Note: This article was first written for and published by the online Journal of the Lincoln Heights Literary Society in 2003. It’s no longer in the archive there, so I’m reposting it here, with photos from the trip described below. |

Although Edward Frederick (E.F.) Benson wrote over 70 novels as well as a number of biographies, ghost stories, and other works of fiction and non-fiction, he is best remembered today for his six novels chronicling the social squabbles and adventures of two middle-aged ladies, Elizabeth Mapp and Emmeline Lucas (known as “Lucia” to her friends).
Lucia first appears in Queen Lucia (1920) as the autocratic but benevolent ruler of her small social circle in the village of Riseholme, a lady of artistic pretensions who affects to speak Italian when she knows but a few phrases, and plays only the first movement of Beethoven’s Moonlight Sonata because it is the slowest and easiest. Mapp makes her appearance in Miss Mapp (1922) while spying on her neighbors from behind the curtains of her garden-room window. “Anger and the gravest suspicions about everybody had kept her young and on the boil,” Benson introduces her. Like Lucia, Mapp leads her own social circle in the town of Tilling.
The two ladies meet in armed combat for social supremacy in Mapp and Lucia (1931), when the recently widowed Lucia comes to Tilling, and the battle rages through two subsequent novels. Joining Mapp and Lucia in their ongoing war are a collection of delightfully idiosyncratic neighbors: fussy and feminine Georgie Pillson; Mrs. Wyse, who wears her fur coat even on warm days and takes her Rolls Royce into the most narrow and unnavigable streets, and Mr. Wyse, her antiquary husband; gender-bending artist, “Quaint” Irene Coles; blustering Major Benjy; the Reverend Kenneth Bartlett, who affects a Scottish accent even though he is not a Scotsman, and his mousy wife Evie. As a writer of the foibles of the upper classes in England between the two world wars, Benson’s work can be compared to P.G. Wodehouse’s, if Wodehouse had focused more attention Bertie Wooster’s aunts. Like Aunt Agatha’s zeal in stealing a silver cow creamer, the quarrels that arise in Benson’s Mapp and Lucia novels involve trivial objects and circumstances that take on ridiculously exaggerated importance; for example, one of the fiercest battles between the ladies concerns a recipe for lobster a la Riseholme.
Tilling, which provides the setting for four of these novels, was inspired by the real-life town of Rye on the East Sussex coast. Rye was Benson’s home from 1916 until his death in 1940. He was Mayor there during the 1930s, as Lucia became in Lucia’s Progress. Lamb House, where Benson lived (and Henry James before him), is the “Mallards” of the novels, where Mapp and Lucia each in turn made their home.
Benson described the town in 1922:
“There is not in all of England a town so blatantly picturesque as Tilling, nor one, for the lover of level marshland, of tall reedy dykes, of enormous sunsets and rims of blue sea on the horizon, with so fortunate an environment. The hill on which it is built rises steeply from the level land, and, crowned by the great grave church so conveniently close to Miss Mapp’s residence, positively consists of quaint corners, rough-cast and timber cottages, and mellow Georgian fronts.”

■ **Dataset content**
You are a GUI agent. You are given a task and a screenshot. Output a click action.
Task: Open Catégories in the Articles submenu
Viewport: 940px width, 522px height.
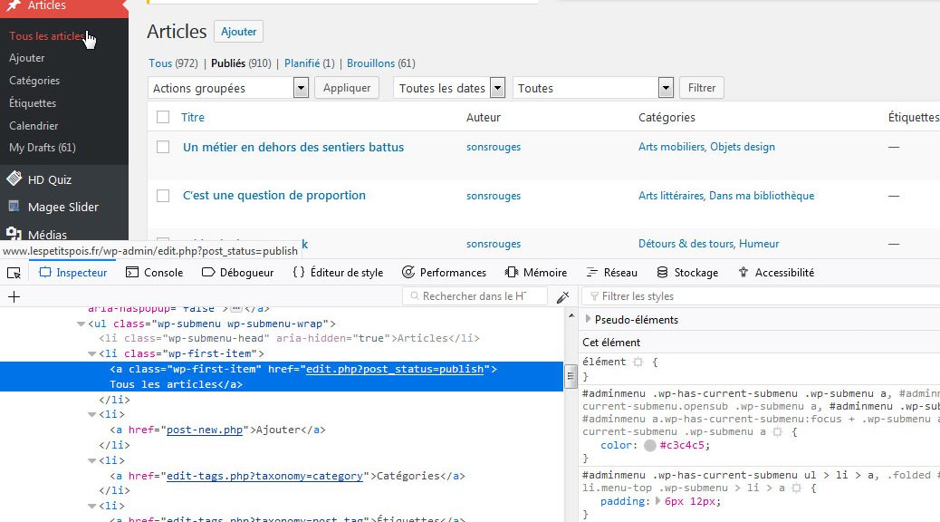[x=34, y=81]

■ **Challenge**
In the article on E.F. Benson above, which real-life town inspired the setting of Tilling?

■ **Answer to this task**
Rye, on the East Sussex coast.